= SET PROBLEM A =
For each statement, say whether it agrees with the court excerpt below, and quote the deciding words: (i) Mont was 15 years old. (ii) The petition in the Juvenile Division was filed on January 28, 1953. (iii) After the hearing, Mont was released on bail.

-- START OF EXCERPT PROVIDED --

Briefly, the evidence in this case discloses that Mont, aged 15, and a companion, obtained a 22 caliber rifle, and Mont, while shooting at objects in the street from a roof top, shot and killed Robert Morgan, Jr., aged 11, who happened suddenly to emerge from around the corner of a building into the path of the rifle fire.
On September 23, 1952, a petition was filed in the Municipal Court of Philadelphia, Juvenile Division, alleging the delinquency of Mont based on charges of homicide and burglary. On the same day, after hearing, Mont was held by Judge Propper, sitting as a committing magistrate, without bail for the grand jury on a charge of murder. Thereafter, the grand jury returned true bills on indictments for murder and manslaughter. Subsequently, on January 28, 1953, the Commonwealth had entered a nolle prosequi on the murder bill. The charges of manslaughter remained pending in the Court of Quarter Sessions of Philadelphia County, which then transferred the proceedings to the Juvenile Court.

-- END OF EXCERPT PROVIDED --

= SET PROBLEM B =
Show each line of the entries below that contains the string "field".

-- START OF DATASET EXTRACT --

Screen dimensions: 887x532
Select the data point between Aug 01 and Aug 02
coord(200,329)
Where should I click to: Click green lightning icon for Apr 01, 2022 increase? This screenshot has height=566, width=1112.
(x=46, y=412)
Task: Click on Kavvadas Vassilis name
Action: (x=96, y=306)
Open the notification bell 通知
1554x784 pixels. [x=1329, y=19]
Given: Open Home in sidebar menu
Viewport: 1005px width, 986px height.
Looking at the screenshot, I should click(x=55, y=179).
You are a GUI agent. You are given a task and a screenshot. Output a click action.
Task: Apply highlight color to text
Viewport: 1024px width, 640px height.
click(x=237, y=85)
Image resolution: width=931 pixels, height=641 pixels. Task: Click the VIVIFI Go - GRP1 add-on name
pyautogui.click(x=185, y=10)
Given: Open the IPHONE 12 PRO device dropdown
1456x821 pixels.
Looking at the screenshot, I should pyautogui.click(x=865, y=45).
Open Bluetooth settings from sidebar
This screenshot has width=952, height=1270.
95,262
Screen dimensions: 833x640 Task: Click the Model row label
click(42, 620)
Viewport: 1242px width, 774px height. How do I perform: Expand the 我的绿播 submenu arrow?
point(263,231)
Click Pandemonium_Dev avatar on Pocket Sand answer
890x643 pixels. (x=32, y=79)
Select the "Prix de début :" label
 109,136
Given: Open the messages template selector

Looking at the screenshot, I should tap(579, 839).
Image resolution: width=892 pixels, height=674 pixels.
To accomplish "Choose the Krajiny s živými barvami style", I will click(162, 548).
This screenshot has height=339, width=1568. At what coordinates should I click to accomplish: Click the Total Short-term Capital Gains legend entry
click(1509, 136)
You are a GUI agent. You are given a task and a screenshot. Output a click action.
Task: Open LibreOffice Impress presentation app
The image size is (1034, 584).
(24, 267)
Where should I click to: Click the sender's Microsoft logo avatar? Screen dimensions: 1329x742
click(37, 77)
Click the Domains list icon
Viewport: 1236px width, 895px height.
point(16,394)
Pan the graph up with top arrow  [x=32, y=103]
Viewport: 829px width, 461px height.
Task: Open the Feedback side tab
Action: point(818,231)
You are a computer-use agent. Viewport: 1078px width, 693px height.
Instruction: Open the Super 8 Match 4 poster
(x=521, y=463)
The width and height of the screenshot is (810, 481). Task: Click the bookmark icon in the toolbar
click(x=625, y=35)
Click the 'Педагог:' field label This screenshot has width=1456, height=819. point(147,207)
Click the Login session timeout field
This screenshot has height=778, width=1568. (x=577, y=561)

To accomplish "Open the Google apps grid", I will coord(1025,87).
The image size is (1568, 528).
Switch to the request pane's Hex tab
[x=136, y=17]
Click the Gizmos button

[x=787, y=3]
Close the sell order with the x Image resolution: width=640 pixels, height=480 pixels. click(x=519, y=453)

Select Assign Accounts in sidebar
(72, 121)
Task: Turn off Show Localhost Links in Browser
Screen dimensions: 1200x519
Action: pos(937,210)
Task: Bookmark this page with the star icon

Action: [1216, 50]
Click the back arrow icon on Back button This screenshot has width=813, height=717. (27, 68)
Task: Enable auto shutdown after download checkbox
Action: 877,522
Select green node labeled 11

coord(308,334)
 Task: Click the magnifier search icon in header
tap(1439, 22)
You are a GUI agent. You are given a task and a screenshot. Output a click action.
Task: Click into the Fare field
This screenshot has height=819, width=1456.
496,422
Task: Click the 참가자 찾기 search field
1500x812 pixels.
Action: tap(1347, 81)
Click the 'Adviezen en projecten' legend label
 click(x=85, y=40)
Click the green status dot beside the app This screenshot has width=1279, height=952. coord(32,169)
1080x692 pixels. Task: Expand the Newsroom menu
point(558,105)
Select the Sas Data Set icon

-- END OF DATASET EXTRACT --

= CORRECT ANSWER A =
(i) Yes: "Mont, aged 15"
(ii) No: "On September 23, 1952, a petition was filed in the Municipal Court of Philadelphia, Juvenile Division"
(iii) No: "Mont was held by Judge Propper, sitting as a committing magistrate, without bail"

= CORRECT ANSWER B =
Click the 'Педагог:' field label This screenshot has width=1456, height=819. point(147,207)
Click the Login session timeout field
Task: Click into the Fare field
Task: Click the 참가자 찾기 search field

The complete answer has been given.